Boil the potatoes until fork tender (not mushy). As soon as they are done, remove from the water and place in a dish. Remove the skin from the potatoes using a sharp knife or fork. Cut the potatoes into pieces and process the peeled, hot potatoes through a food mill using the medium disk.
Place a mound of flour, about 2 1/2 cups to start, on your work surface (a floured board). Place all of the processed potatoes on top of the flour. Knead the flour/potato mixture with your hands until the dough is smooth; free of lumps, but yet still a little sticky. This recipe does not lend itself to making the dough in the food processor or mixer. Keep adding flour as necessary to obtain the desired consistency. The amount of the flour needed depends on how much water is in the potatoes, the moisture in the air, etc. Sometimes it can take up to 4 cups to obtain the right consistency. Keep kneading until it is right.

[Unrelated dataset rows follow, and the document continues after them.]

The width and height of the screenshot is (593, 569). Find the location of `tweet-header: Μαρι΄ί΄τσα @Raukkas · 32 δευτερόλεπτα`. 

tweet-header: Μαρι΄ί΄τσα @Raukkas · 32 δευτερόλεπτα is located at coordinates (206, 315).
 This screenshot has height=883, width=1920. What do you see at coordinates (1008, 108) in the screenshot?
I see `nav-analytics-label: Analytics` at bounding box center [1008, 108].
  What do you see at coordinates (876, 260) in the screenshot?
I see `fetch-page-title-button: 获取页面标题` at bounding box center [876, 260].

After kneading the dough, place it under a dry kitchen towel to keep it warm. Immediately start making the gnocchi. This dough must be used right away. Cut a small piece off of the dough. Roll the piece into a "log" that is approximately 12 to 16 inches long. The log should be about 1/2-inch in diameter. You do not want it too wide or the gnocchi get too "fat." Cut the "log" into pieces about 1-inch long. You will end up with about 12 to16 gnocchi per log. The next step is to form the gnocchi.
Take a fork in your left hand (if you are right handed), and hold it straight up with the tines facing towards the ceiling. With your index finger of your right hand, take 1 piece of gnocchi (the 1-inch pieces that you cut above), and starting at the top of the fork, roll the piece down the inside tine of the fork. This should be done with firm pressure (not too firm as to smash the gnocchi, but firm enough to roll the piece down the fork and leave an indentation on the gnocchi). When you get to the base of the tines, release the gnocchi and let it drop to a floured tray. The "completed" gnocchi should be marked with the fork tines on 1 side of it and have a slight indentation from your index finger on the other side of it. This shape and marking allow the pasta to "catch" the sauce when you serve it.
Proceed with all of the dough and make each piece as directed. This goes very fast once you get the hang of it. Let the pasta sit on the floured trays on you counter until ready to serve. However, serving time should be within 4 to 5 hours of making the gnocchi. Otherwise they will dry out and get tough.
To serve, boil the gnocchi in lots of boiling, salted water. As soon as the pasta rises to the top, it is done. (This is also very quick). Drain the cooked gnocchi in a colander or strainer. Place the cooked pasta in a serving platter and top/mix with the sauce.
Heat olive oil in saucepan over medium heat until hot but not smoking. Add the chopped pancetta, red pepper flakes and parsley. Cook until the pancetta is cooked through and is slightly brown. Add the garlic; cook for another 2 minutes.
Process the tomatoes with their juice in the food processor. Pulse the tomatoes briefly until they are coarsely chopped. You do not want them to puree. Add to the cooked ingredients in the saucepan. Add salt to taste. Continue cooking on a low simmer for about 1 hour until the sauce has reduced and is somewhat thicker. You can keep cooking this for up to 3 hours. The longer you cook it, the thicker and richer it becomes. If you cook it too long, add water to reduce the thickness and you reach the desired consistency.